Which is nice as far as it goes, but if you were watching this for a continuation of the sharp magical-girl-parodying satire of the previous seasons, HAPPY KISS! has been a huge disappointment. There was only one major change in the team making this season, the loss of Michiko Yokote as head writer, and that seems to have been a fatal blow. I still recommend the earlier seasons, but I’m going to pretend this show really ended with the direct-to-video followup to season 2.

(Crunchyroll — bilibili)

Steins;Gate 0 #12 – A clue to Kagari’s past emerges in the form of a song she remembers her mother singing. Tracing its journey leads back and forth in time and space, weaving through the relationships of many characters and leading back to Kagari’s memories— and the unsettling confirmation that she was in the power of the American researchers before losing her memory.
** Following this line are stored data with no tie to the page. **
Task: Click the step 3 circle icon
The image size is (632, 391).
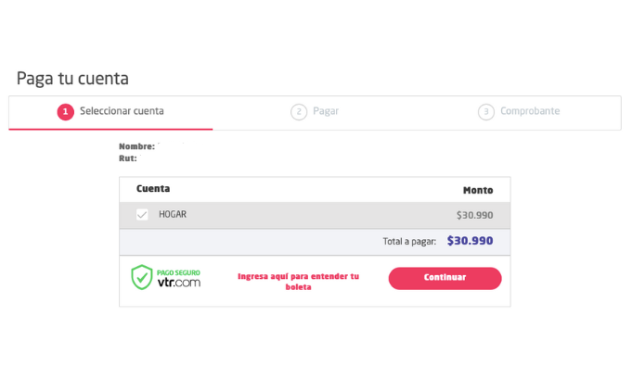Action: coord(486,112)
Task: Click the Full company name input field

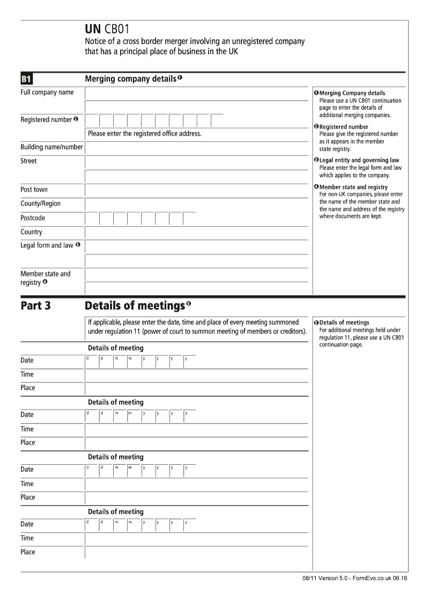Action: click(196, 94)
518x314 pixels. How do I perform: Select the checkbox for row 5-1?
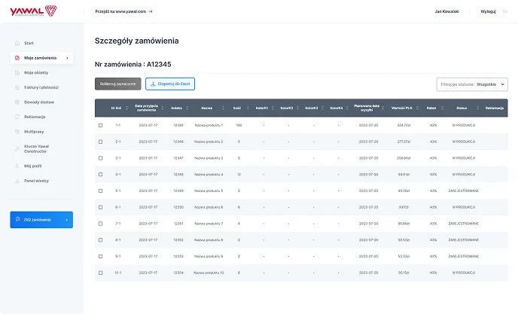[100, 191]
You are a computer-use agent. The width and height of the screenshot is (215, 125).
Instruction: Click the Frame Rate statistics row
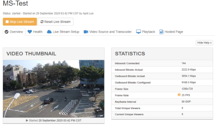(162, 95)
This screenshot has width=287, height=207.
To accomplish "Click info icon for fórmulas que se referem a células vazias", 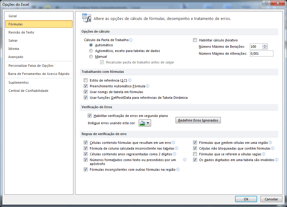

This was an intricate puzzle-box of an episode, almost self-contained enough to be a standalone short story. There’s a little bit of everything threaded in: joy, sadness, fear, love, and of course that hilariously mortifying moment when Okabe finds himself talking to his mom. Not a dramatic cliffhanger, but a nice neat closure to the season all the same.

The song with no origin breaks one rule Steins;Gate has held to since the original story. Even though seemingly paradoxical conditions can be created within timelines as they are changed, there’s still a one-way path of cause and effect leading across them. Okabe acts on information from events that never happened in the current timeline, but those events all happened to him in an order that makes sense and ultimately leads back to a time unaffected by time travel. So I wonder if the presence of a true paradox like this is a clue to the characters that this isn’t a “real” timeline. The Okabe of the original Steins;Gate has only a brief experience of this timeline, just long enough to get a message from a future self that he’ll never be which helps him erase it and create the one he wants. This Okabe is the one that needs to become that future self.

(CrunchyrollFunimation)

Persona5 the Animation #13 – Persona5 keeps it predictable: after finishing off a boss, it’s time to step back and throw in some lower-stakes material. We do finally get some real engagement between Akechi and Ren, though without any hints as to whether or not Akechi is the mysterious person in the black mask. What is hinted is that Akechi has figured out that Ren has some kind of connection to the Phantoms, which is frankly not too hard when they’re still operating at a security level where they discuss their plans out in public.

Yūsuke gets his day in the spotlight but it doesn’t illuminate much. He has exactly one interest and an almost religious devotion to keeping it unsullied by commercial considerations. It would be interesting to see how this develops once he’s out of school, but I have a feeling the story will contrive to have something more prestigious and charitable than what he was offered this time fall into his lap.

(CrunchyrollAnimeLabWakanimAniplus HDHulubilibili)


Well, if you’ve been reading this column for a while, you know what happens next. If you haven’t, here it is: We’ll put Steins;Gate 0 and Persona5 on the shelf for a couple weeks while checking out the summer premieres, then bring them back to battle for a spot in the updated lineup.